ASSIGNMENT: Print the listing exactly as it stands. Skip every picture.

*** LISTED ENTRIES ***

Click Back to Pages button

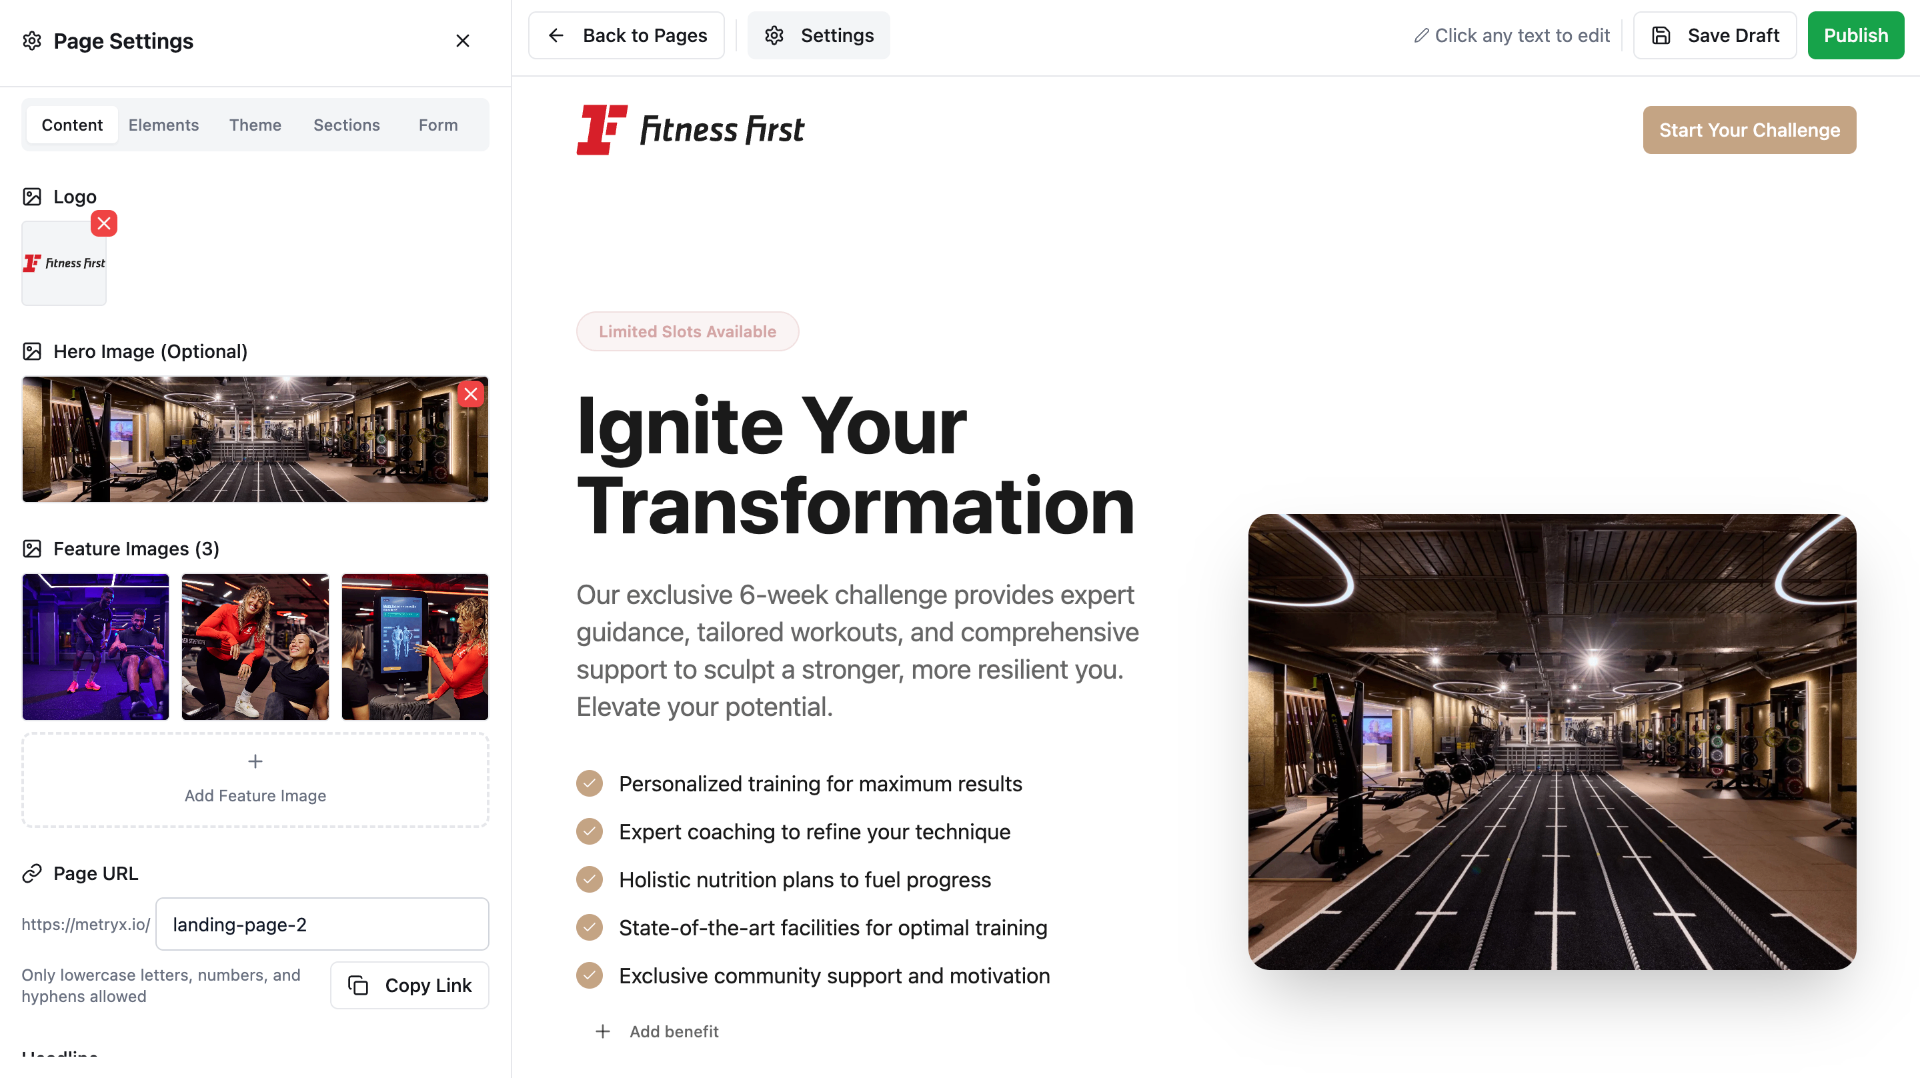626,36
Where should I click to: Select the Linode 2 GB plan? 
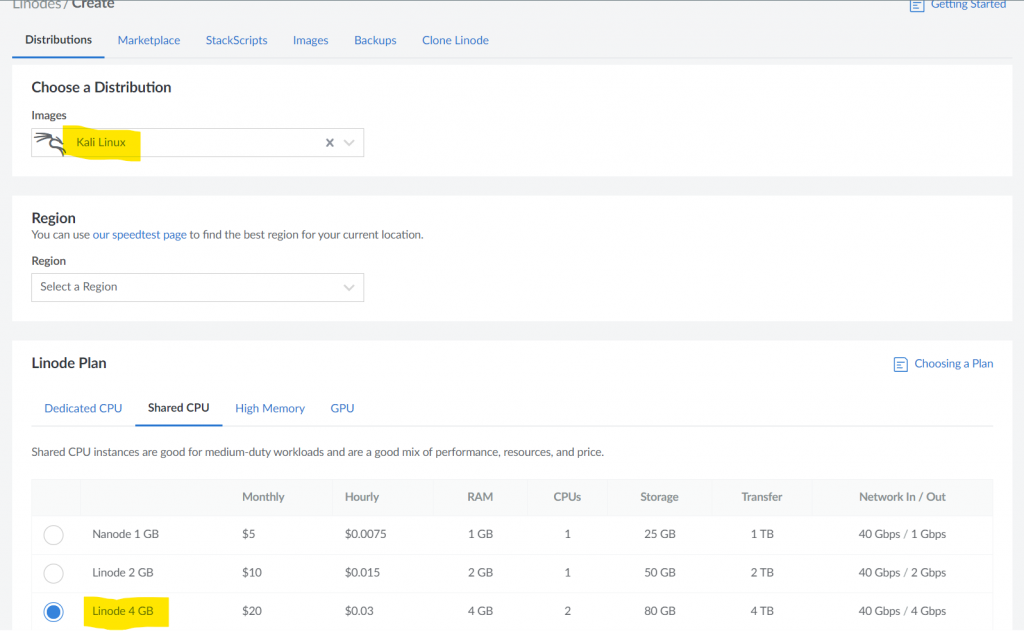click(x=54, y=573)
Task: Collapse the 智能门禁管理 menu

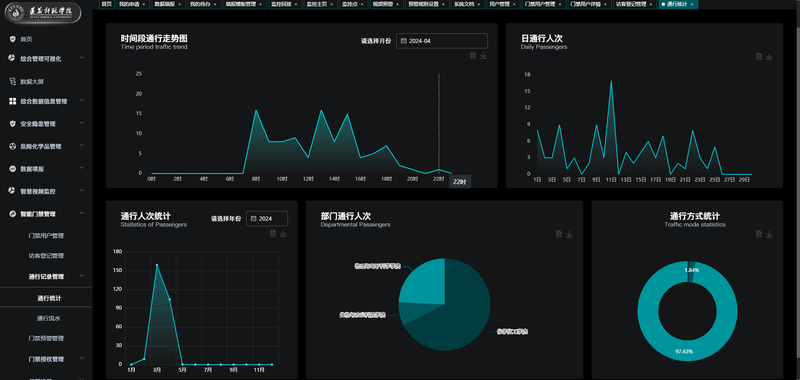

*** End of LISTED ENTRIES ***

ANSWER TO THIS TASK:
Click Back to Pages button

626,36
Where should I click to: Select the Linode 2 GB plan? 
click(x=54, y=573)
Task: Collapse the 智能门禁管理 menu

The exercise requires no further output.